start
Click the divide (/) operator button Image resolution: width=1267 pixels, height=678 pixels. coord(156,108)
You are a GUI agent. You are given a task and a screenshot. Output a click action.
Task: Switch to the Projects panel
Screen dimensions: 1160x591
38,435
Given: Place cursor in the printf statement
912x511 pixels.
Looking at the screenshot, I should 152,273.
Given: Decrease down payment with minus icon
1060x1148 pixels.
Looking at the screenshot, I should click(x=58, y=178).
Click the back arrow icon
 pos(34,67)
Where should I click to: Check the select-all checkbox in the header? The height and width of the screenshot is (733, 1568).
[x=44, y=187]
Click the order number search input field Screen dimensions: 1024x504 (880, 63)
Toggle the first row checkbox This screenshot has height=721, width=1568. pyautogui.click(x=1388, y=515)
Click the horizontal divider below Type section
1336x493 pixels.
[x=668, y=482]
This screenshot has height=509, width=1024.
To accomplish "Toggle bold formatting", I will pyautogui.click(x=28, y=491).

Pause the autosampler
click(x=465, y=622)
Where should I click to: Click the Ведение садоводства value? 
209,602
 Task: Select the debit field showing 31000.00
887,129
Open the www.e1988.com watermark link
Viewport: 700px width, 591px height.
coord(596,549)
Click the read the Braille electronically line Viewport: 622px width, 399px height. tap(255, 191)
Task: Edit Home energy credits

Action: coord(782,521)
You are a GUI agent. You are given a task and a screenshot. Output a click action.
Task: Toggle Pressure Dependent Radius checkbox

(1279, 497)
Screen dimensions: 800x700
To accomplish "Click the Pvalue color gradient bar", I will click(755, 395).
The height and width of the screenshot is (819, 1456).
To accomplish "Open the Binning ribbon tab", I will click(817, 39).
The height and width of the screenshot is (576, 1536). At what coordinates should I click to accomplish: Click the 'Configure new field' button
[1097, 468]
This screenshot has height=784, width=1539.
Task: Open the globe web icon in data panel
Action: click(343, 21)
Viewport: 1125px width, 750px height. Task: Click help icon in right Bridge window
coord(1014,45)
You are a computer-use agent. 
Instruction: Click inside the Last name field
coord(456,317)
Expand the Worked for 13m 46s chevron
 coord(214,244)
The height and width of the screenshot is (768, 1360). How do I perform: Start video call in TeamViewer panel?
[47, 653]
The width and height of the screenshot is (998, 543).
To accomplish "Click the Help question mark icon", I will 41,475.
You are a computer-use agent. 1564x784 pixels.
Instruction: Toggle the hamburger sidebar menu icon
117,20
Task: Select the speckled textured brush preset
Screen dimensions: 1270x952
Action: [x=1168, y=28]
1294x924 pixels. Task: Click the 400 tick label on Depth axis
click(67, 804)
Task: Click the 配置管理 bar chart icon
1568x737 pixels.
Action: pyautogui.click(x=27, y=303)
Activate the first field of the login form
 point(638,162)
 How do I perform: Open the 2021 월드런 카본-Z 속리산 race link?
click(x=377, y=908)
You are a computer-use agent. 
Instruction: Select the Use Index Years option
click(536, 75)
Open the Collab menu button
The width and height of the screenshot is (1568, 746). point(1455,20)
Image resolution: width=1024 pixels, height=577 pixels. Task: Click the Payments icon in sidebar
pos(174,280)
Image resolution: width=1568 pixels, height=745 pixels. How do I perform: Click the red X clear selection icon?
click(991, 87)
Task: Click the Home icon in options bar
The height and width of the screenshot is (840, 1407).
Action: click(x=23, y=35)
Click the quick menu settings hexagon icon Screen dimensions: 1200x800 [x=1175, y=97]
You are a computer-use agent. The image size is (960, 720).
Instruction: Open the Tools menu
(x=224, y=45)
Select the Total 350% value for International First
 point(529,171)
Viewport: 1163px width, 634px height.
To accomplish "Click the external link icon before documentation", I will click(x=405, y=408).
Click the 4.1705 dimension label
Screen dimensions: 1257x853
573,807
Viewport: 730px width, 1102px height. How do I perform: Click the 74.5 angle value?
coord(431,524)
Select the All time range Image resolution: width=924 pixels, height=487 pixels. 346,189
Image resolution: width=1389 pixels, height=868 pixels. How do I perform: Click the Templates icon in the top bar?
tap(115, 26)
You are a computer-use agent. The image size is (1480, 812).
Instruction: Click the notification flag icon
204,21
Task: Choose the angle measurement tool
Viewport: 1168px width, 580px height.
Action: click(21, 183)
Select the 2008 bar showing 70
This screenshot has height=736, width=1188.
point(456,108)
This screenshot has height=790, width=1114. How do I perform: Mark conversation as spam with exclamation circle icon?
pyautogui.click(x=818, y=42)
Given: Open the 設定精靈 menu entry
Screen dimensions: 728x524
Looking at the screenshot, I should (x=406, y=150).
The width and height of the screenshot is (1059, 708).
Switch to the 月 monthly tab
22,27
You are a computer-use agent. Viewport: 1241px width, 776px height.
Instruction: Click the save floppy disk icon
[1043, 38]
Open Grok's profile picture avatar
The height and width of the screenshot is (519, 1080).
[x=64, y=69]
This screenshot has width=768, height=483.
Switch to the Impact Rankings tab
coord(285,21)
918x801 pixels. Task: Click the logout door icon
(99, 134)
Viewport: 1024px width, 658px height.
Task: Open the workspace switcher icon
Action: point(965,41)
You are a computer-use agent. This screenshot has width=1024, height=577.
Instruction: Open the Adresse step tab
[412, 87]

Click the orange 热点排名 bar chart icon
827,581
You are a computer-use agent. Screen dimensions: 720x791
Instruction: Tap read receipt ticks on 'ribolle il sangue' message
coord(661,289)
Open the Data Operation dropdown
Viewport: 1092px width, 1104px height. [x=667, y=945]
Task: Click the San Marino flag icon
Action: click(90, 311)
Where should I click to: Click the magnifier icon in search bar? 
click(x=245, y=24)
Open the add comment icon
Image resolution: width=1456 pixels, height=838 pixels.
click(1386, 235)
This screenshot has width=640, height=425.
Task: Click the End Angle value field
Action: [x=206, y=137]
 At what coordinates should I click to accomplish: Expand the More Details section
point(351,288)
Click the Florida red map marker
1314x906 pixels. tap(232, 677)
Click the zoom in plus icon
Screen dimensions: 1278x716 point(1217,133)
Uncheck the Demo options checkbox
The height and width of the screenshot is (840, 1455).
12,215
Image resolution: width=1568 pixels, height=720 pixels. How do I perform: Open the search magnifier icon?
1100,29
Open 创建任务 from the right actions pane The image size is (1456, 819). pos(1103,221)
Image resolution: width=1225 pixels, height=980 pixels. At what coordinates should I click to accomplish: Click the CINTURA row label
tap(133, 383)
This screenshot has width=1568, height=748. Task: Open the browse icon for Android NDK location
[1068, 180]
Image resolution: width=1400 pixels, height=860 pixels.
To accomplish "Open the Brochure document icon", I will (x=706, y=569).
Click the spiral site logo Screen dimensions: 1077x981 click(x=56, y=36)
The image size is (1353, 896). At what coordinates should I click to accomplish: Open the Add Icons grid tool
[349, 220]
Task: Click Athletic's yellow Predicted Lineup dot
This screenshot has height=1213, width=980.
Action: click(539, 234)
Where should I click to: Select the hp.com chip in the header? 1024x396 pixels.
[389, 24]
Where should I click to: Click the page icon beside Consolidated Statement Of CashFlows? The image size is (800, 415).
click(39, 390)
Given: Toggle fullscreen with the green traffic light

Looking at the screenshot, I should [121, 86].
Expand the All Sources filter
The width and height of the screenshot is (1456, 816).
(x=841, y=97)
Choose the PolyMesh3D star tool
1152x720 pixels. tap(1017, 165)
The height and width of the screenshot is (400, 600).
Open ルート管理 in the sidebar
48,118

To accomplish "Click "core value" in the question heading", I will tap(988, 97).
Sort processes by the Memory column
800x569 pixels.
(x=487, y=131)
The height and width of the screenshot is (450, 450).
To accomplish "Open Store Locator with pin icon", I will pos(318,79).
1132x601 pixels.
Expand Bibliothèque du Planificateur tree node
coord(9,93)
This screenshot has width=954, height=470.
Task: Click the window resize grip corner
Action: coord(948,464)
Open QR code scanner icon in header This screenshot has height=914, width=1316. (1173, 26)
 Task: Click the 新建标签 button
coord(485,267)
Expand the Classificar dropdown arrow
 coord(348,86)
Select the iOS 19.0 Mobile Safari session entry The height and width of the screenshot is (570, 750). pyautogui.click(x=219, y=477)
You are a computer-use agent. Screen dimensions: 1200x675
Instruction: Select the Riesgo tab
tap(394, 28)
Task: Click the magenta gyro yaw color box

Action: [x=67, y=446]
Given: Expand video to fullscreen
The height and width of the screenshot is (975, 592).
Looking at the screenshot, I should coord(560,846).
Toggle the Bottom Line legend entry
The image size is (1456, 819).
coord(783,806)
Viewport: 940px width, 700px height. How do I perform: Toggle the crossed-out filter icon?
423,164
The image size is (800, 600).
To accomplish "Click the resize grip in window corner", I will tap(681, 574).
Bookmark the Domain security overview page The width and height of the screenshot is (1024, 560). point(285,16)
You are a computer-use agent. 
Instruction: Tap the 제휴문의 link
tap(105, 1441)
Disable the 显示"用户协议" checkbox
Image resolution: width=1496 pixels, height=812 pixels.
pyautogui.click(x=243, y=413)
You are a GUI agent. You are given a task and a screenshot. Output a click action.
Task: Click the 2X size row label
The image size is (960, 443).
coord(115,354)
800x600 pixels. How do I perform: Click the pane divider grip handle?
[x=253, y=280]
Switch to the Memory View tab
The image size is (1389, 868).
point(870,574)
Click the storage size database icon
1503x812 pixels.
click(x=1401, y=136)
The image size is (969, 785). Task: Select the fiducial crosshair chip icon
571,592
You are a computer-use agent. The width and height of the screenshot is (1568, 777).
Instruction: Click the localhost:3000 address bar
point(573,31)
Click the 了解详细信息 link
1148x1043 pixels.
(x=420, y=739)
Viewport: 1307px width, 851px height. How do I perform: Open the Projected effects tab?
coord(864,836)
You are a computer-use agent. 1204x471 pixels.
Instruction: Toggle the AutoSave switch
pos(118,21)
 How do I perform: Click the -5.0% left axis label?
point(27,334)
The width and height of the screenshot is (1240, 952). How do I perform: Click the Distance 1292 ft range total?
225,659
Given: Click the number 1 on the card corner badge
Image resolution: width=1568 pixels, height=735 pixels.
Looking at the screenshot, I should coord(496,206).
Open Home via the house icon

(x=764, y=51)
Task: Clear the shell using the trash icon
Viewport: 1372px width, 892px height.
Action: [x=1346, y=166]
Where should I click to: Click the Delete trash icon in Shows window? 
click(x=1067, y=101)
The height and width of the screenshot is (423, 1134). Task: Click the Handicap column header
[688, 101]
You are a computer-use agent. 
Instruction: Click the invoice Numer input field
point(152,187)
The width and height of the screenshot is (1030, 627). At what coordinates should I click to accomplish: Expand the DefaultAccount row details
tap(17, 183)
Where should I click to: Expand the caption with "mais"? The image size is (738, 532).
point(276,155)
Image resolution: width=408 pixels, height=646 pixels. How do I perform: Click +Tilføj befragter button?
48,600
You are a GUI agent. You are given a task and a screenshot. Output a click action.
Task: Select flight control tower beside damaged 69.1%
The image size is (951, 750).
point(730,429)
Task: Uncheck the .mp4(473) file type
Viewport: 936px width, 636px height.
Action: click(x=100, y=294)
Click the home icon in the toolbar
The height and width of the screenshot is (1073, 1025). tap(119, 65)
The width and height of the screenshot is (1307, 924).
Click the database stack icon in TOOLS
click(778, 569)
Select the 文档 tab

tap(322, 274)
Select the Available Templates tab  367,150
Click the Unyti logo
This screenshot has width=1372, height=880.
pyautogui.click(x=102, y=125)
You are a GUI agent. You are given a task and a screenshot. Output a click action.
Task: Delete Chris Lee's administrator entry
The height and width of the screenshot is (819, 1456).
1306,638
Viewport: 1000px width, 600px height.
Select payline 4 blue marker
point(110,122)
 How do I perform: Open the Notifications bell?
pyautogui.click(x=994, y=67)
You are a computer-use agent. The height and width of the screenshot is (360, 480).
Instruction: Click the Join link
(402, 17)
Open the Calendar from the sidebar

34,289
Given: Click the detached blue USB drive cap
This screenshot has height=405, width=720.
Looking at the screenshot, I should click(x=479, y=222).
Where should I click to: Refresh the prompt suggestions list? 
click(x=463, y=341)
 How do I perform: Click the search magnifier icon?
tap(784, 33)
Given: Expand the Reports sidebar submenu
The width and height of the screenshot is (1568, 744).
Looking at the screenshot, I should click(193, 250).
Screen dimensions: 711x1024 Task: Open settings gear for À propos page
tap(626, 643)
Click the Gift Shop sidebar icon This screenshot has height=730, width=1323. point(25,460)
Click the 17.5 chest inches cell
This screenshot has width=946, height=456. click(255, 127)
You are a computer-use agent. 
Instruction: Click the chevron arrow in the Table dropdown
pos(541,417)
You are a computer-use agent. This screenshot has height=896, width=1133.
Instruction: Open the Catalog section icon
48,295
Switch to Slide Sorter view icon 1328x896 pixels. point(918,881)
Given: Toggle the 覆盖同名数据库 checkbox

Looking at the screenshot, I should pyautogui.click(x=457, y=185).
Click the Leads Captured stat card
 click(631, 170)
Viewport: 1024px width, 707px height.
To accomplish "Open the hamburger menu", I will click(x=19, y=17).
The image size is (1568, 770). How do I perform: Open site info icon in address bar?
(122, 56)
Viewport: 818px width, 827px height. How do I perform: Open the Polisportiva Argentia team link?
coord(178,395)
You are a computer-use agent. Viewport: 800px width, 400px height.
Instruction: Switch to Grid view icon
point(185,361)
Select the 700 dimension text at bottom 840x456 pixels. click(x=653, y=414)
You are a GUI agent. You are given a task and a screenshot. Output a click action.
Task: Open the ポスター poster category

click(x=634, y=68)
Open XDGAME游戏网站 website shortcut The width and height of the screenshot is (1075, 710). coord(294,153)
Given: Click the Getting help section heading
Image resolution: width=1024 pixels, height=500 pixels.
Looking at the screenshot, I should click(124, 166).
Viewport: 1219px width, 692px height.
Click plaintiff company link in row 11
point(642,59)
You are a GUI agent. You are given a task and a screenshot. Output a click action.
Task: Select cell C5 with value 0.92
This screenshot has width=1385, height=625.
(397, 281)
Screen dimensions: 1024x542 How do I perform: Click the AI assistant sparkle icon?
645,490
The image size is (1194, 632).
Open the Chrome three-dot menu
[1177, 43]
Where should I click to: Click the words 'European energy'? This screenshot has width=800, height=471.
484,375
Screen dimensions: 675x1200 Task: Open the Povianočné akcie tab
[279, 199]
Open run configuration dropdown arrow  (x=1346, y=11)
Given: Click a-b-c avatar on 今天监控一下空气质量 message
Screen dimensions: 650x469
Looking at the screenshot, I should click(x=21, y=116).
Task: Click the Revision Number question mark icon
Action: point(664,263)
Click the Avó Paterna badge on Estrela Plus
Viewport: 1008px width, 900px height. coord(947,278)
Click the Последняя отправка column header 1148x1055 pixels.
end
→ DO THIS
From the listing above, copy out word for word every line from the one containing "Task: Click the 新建标签 button" up to and including the one containing "Bookmark the Domain".

→ TASK OUTPUT
 Task: Click the 新建标签 button
coord(485,267)
Expand the Classificar dropdown arrow
 coord(348,86)
Select the iOS 19.0 Mobile Safari session entry The height and width of the screenshot is (570, 750). pyautogui.click(x=219, y=477)
You are a computer-use agent. Screen dimensions: 1200x675
Instruction: Select the Riesgo tab
tap(394, 28)
Task: Click the magenta gyro yaw color box

Action: [x=67, y=446]
Given: Expand video to fullscreen
The height and width of the screenshot is (975, 592).
Looking at the screenshot, I should coord(560,846).
Toggle the Bottom Line legend entry
The image size is (1456, 819).
coord(783,806)
Viewport: 940px width, 700px height. How do I perform: Toggle the crossed-out filter icon?
423,164
The image size is (800, 600).
To accomplish "Click the resize grip in window corner", I will tap(681, 574).
Bookmark the Domain security overview page The width and height of the screenshot is (1024, 560). point(285,16)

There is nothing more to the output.